### Records shown
— Begin —

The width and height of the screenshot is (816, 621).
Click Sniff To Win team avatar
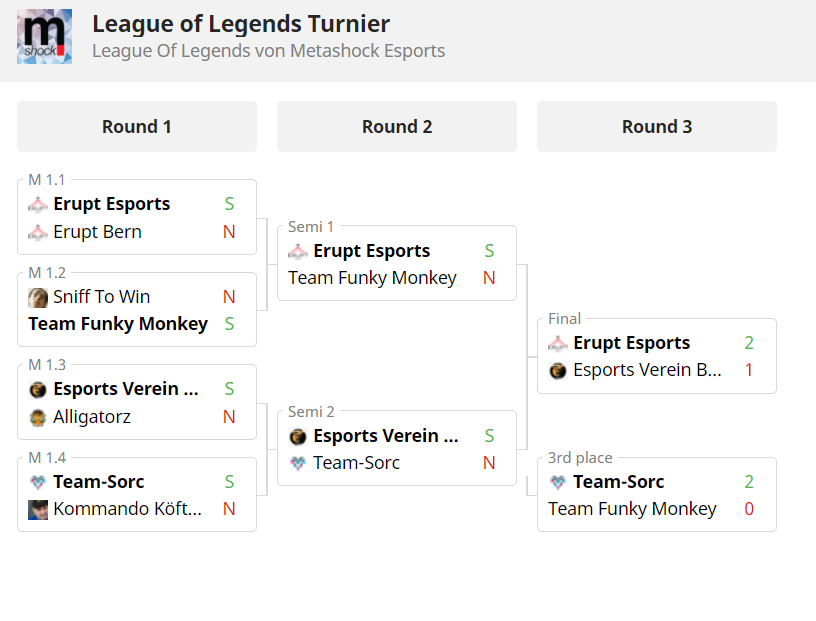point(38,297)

— End —
— Begin —

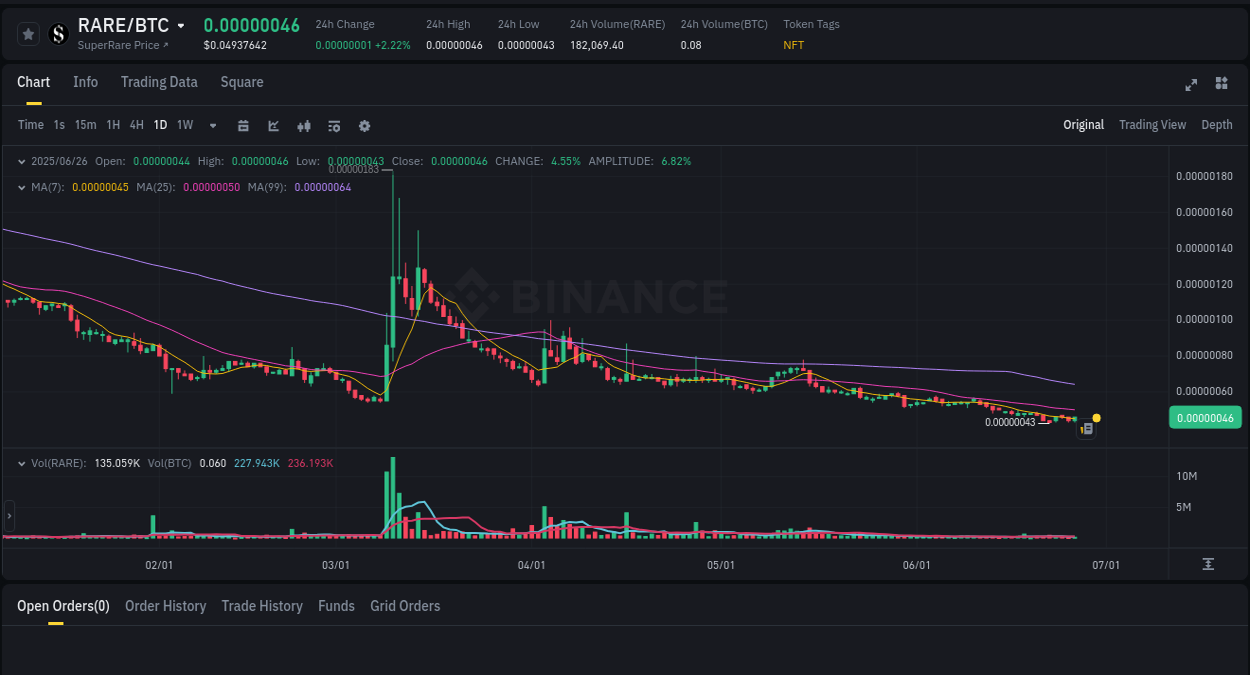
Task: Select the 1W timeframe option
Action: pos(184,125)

— End —

### Exercise brief
Write out again the entries starting at the line containing "The width and" and ending at the line containing "point(38,297)", shifting every coordinate in the answers up by 15 and leaving the pictures out.

### Expected answer
The width and height of the screenshot is (816, 621).
Click Sniff To Win team avatar
point(53,312)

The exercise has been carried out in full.